BIO: I am passionate about making small changes worldwide, especially concerning mental health. In the future, I hope to be a counselor for young adults who have been through a traumatic event in their lives, and I hope to help them learn how to deal with these events and incorporate them into their lives rather than have them forget about them and move on. With this project, I emphasize the importance of storytelling and how it opens people’s perspectives.

PROJECT TITLE: Racism: Psychological and Spiritual Impacts on Young Adults and Their Sense of Belonging

MENTOR: Dr. Stephanie Arel, Department of Theology

ABSTRACT: “Racial trauma, a form of race-based stress, refers to People of Color and Indigenous individuals’ (POCI) reactions to dangerous events and real or perceived experiences of racial discrimination” (Comas-Diaz, Hall, and Neville, 2019).

This project emerged from a class integrating sacred texts and trauma. The first version of the project explores how young adults who have experienced racism articulate its impact on their sense of belonging. The project acknowledges that racial trauma affects people's ability to accept themselves. Racial trauma provokes talks with parents about the need to hide certain parts of the self or share things differently amongst certain people. Questions emerge. Those who have experienced racialized trauma ask themselves, “Was I chosen because I am colored, or was it because my work is genuinely good?” “Was I not chosen because I am colored or because my work genuinely sucks?”

The project explores these complicated questions through interviews with five Fordham students. I asked each participant what tools they use to cope psychologically and spiritually with racism, what advice they would give their younger selves or younger kids like them, and what has helped them manage their personal experiences of racism. The appended video is the documentary that resulted. The extension of the project, and what I am proposing here, includes 1) wide distribution of the current video and 2) an additional taped roundtable with Fordham students who identify as having differently colored skin (than white skin) to be appended to the current film for entrance into film festivals. 

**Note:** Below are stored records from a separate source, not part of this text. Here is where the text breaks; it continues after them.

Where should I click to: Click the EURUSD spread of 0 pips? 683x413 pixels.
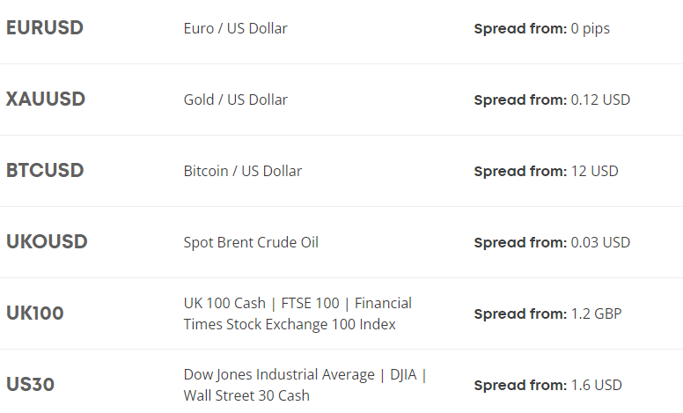click(x=590, y=28)
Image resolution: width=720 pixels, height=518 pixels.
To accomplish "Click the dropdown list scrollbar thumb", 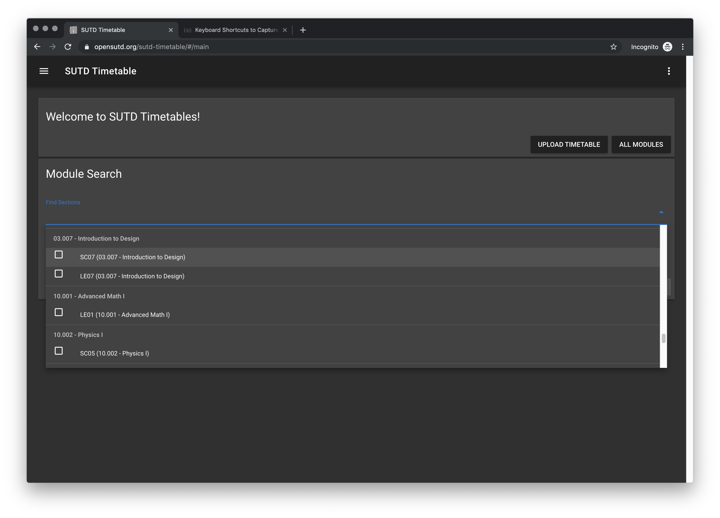I will 663,338.
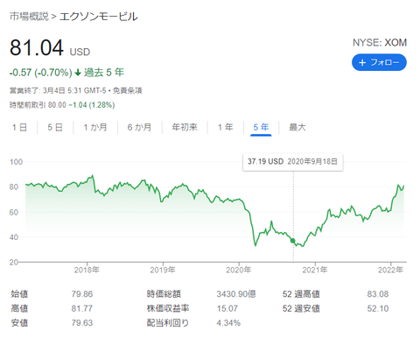This screenshot has height=338, width=420.
Task: Select the 1日 time range tab
Action: click(x=19, y=127)
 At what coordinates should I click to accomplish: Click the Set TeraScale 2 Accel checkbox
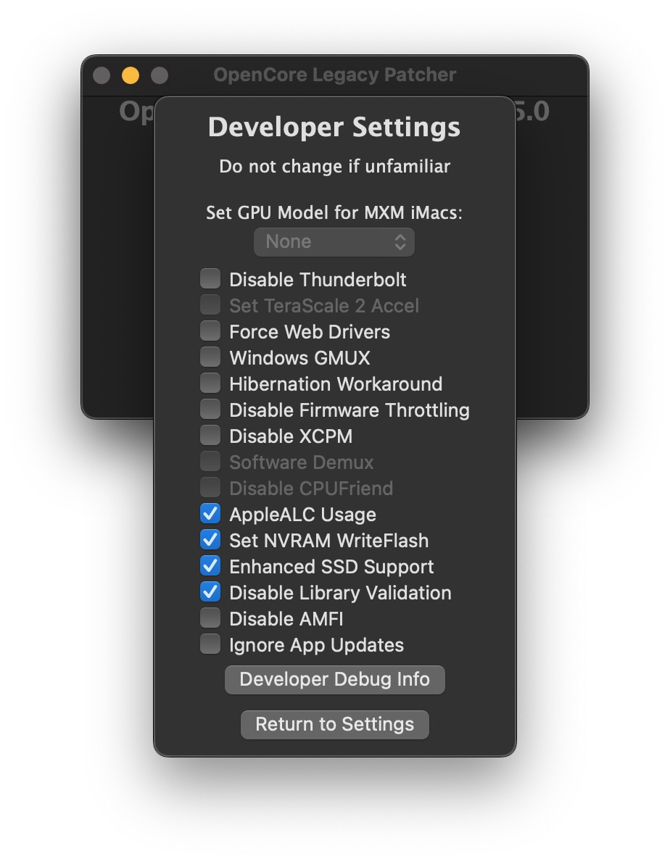click(210, 305)
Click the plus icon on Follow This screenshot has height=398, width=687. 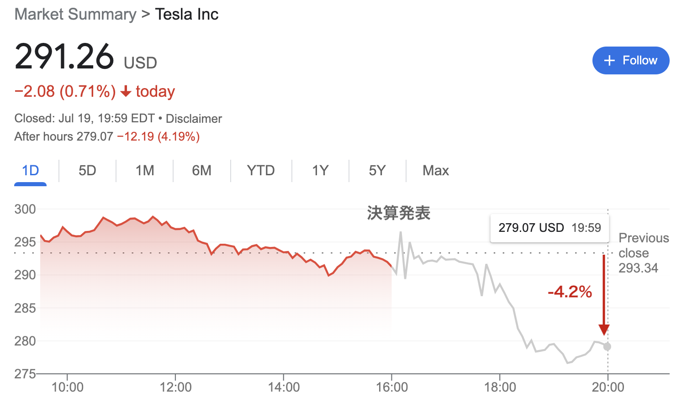609,60
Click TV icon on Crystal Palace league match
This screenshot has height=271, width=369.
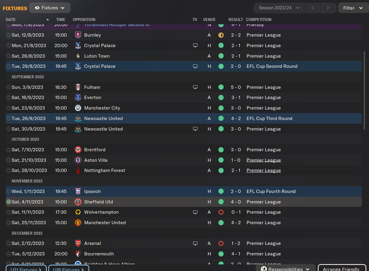click(x=195, y=46)
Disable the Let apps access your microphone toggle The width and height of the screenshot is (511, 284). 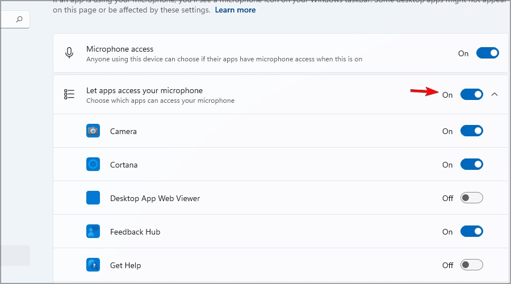point(472,94)
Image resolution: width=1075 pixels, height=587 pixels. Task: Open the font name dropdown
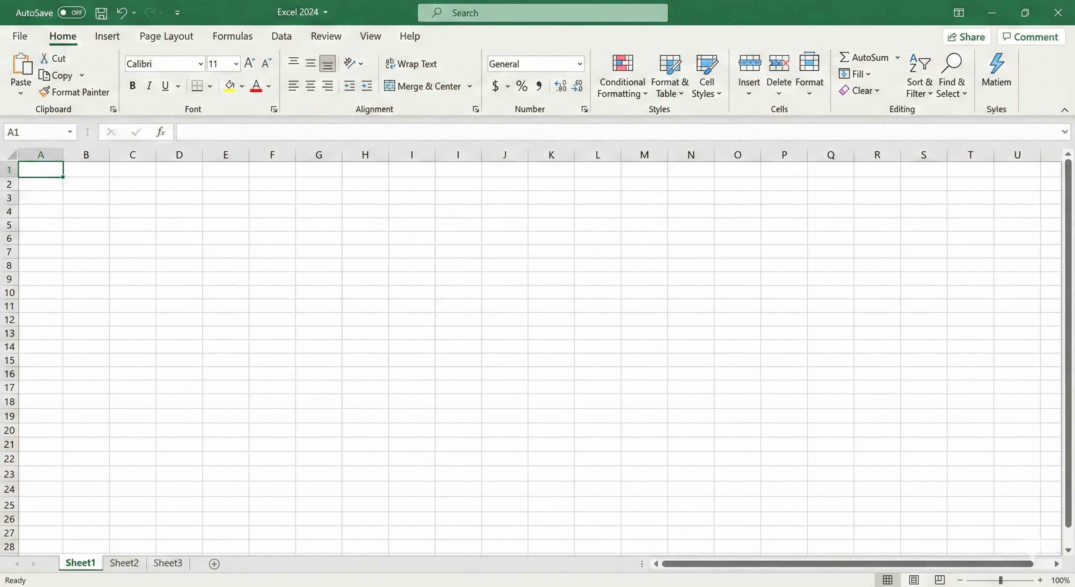click(x=201, y=64)
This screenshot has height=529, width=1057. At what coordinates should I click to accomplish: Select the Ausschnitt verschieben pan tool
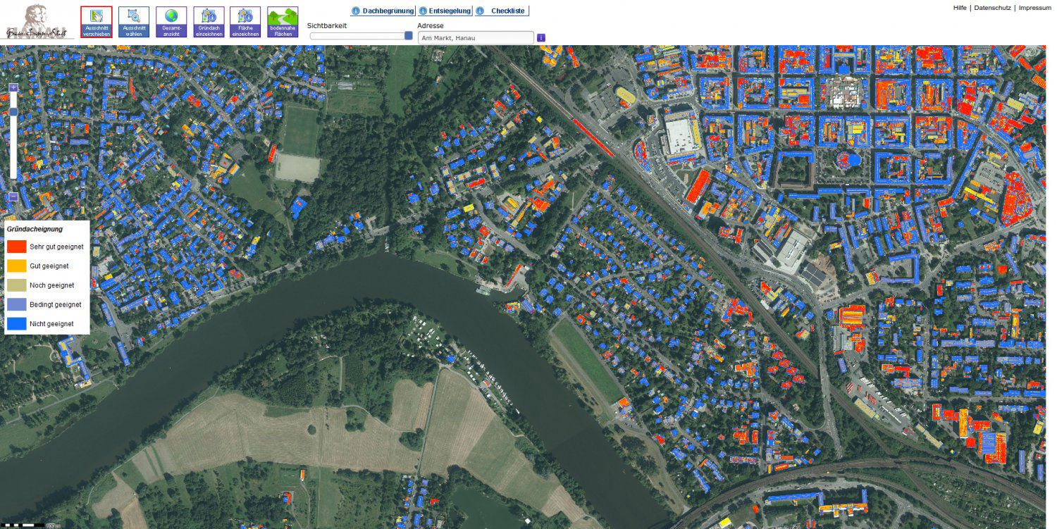point(97,22)
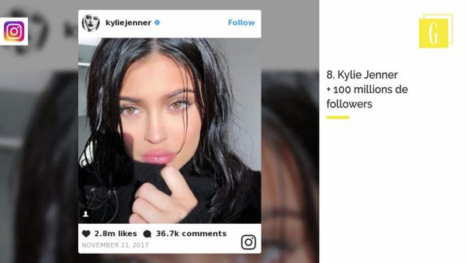The image size is (467, 263).
Task: Click the Instagram glyph in post footer
Action: [248, 242]
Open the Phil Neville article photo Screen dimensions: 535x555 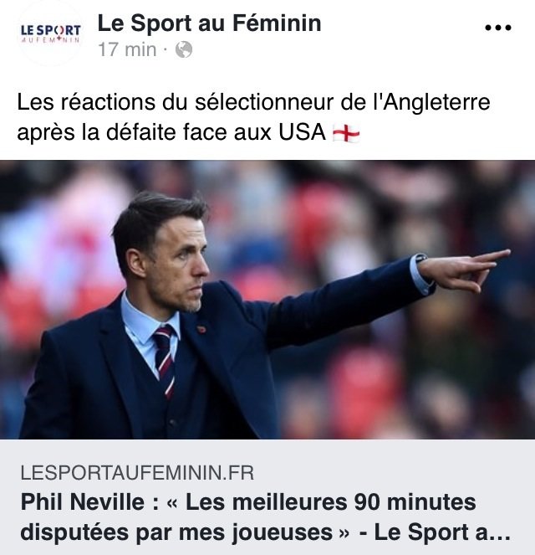(268, 299)
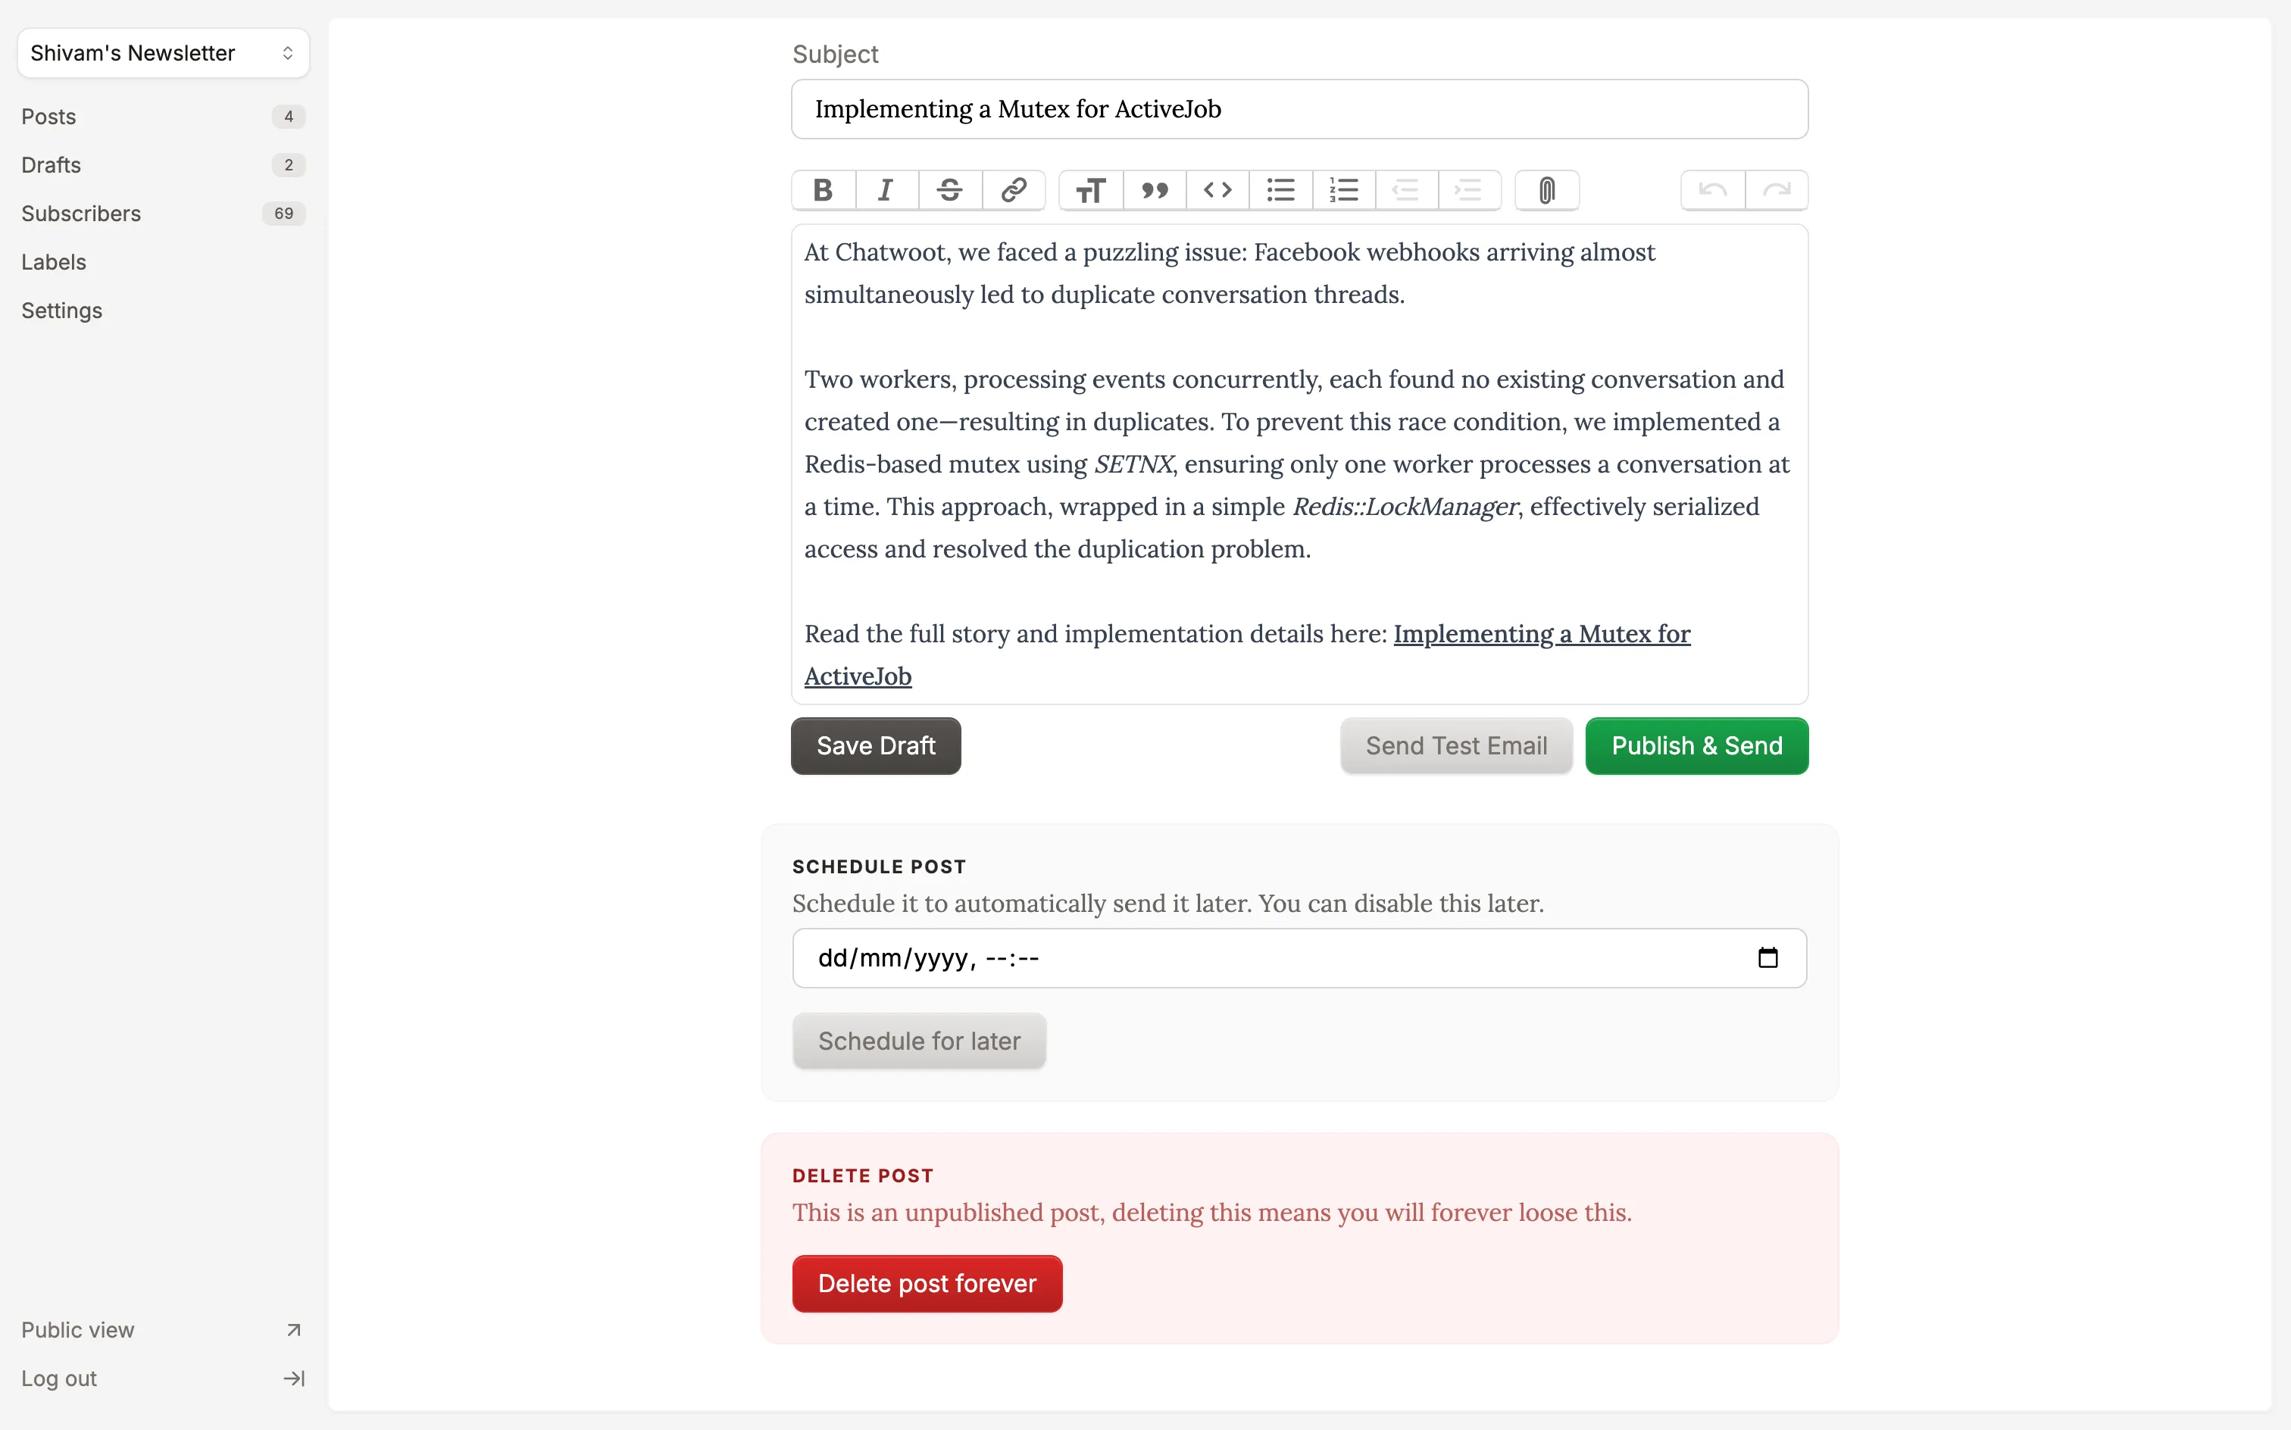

Both videos offer education and insight into what it’s like to live with differently colored skin. Sharing the videos also communicates that those who have experienced racism are not alone. The proposed round table discussion with the participants and other volunteers further supports those who have experienced racism. The roundtable includes discussion leaders, a religious leader, and a therapist, who guide selected speakers through sharing what helped them with racialized trauma, including what they wished they had known when they were younger. Questions for these conversations will be planned. Then, the leaders moderate a broader discussion with the larger group. The roundtable 1) offers insight into how religion and spirituality help survivors of this trauma and 2) provides tools to help survivors.

Awareness of these internal conflicts helps my target group and the people who see the videos.